Once the blood has clotted, the tube goes into a centrifuge. Guidelines recommend spinning for at least 10 minutes at a relative centrifugal force between 2,000 and 3,000 g. This separates the serum cleanly from the clot. After centrifugation, the serum is either tested immediately or transferred to a separate container for storage and transport. For chemistry tests, the cells should ideally be separated from serum within 2 to 6 hours of collection to prevent cellular contents from leaching into the sample.

Why Sample Quality Matters

One of the biggest threats to a usable serum sample is hemolysis, which is the rupturing of red blood cells. When red blood cells break open, their internal contents spill into the serum and interfere with test accuracy. Hemolyzed serum often has a pinkish or reddish tint instead of the normal straw-yellow color.

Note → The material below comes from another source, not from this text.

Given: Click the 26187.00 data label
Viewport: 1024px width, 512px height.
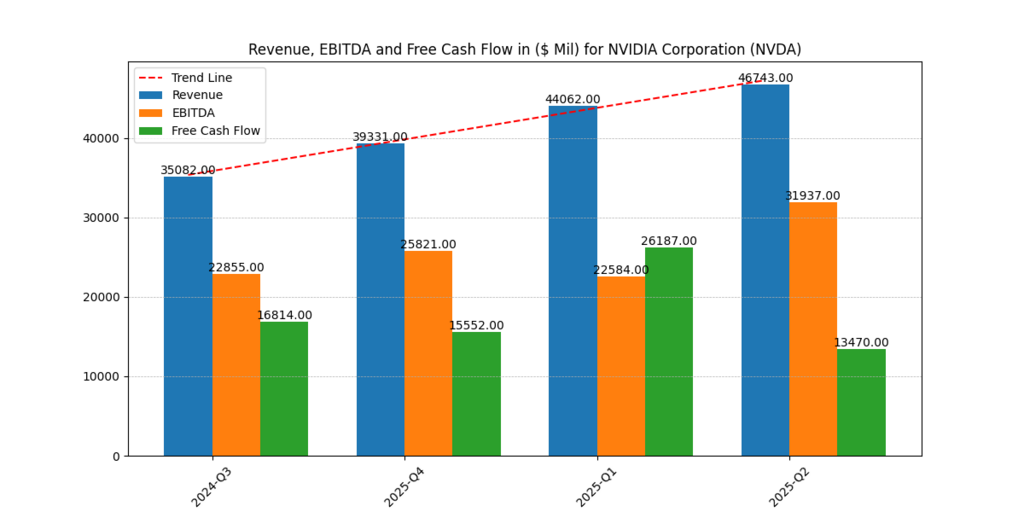Looking at the screenshot, I should (669, 241).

Common phlebotomy errors that cause hemolysis include using a needle that’s too small, applying excessive suction during the draw, leaving a tourniquet on too long, shaking or mixing the tube too aggressively, and underfilling or overfilling the tube. The practical impact is significant: potassium levels in a hemolyzed sample can read falsely high because red blood cells contain large amounts of potassium. Other analytes like lactate dehydrogenase and certain liver enzymes also spike artificially in hemolyzed samples. In many labs, a visibly hemolyzed sample gets rejected outright, meaning the patient needs a redraw.

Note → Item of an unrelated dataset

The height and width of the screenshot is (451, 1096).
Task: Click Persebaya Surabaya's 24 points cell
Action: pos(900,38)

Storage and Stability After Processing

Once serum has been separated, how it’s stored determines how long the results stay reliable. Serum kept near 0°C (on ice or refrigerated) remains stable for all standard chemistry analytes for at least 72 hours. At warmer temperatures around 30°C, most analytes hold up for 24 hours, but by 72 hours, measurements like carbon dioxide, creatinine, certain liver enzymes, bilirubin, and sodium start drifting outside acceptable limits.

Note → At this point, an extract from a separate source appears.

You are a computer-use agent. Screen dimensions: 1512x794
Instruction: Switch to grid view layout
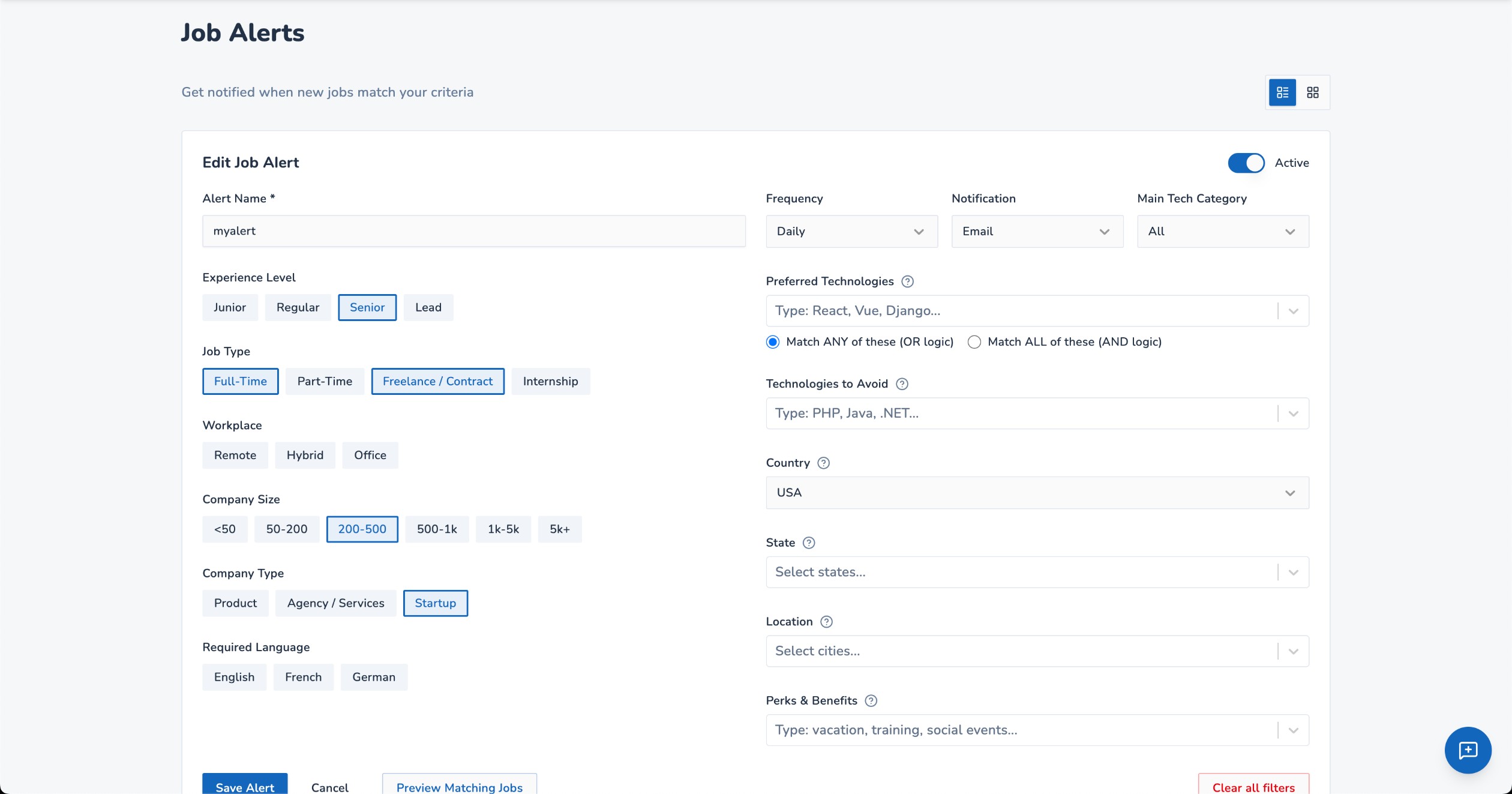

For longer storage, serum is typically frozen. Labs that need to batch-test samples or ship them to reference facilities will freeze separated serum to preserve analyte integrity over days or weeks. The general rule is simple: the sooner serum is separated from the clot and the cooler it’s kept, the more accurate the results will be.

What Serum Tests Reveal

Serum is the go-to specimen for a broad range of diagnostic testing. Metabolic panels that measure electrolytes, kidney function, liver enzymes, and blood sugar are commonly run on serum. Thyroid hormone levels, cholesterol panels, and many hormone assays also use serum. Antibody testing for infectious and parasitic diseases relies on serum because it contains immunoglobulins without the interference of clotting proteins or anticoagulant additives.

The versatility of serum is why phlebotomists draw gold-top or red-top tubes for the majority of routine bloodwork. A single well-collected serum sample can provide data for dozens of tests, making proper collection technique and processing one of the most consequential steps in the entire diagnostic chain.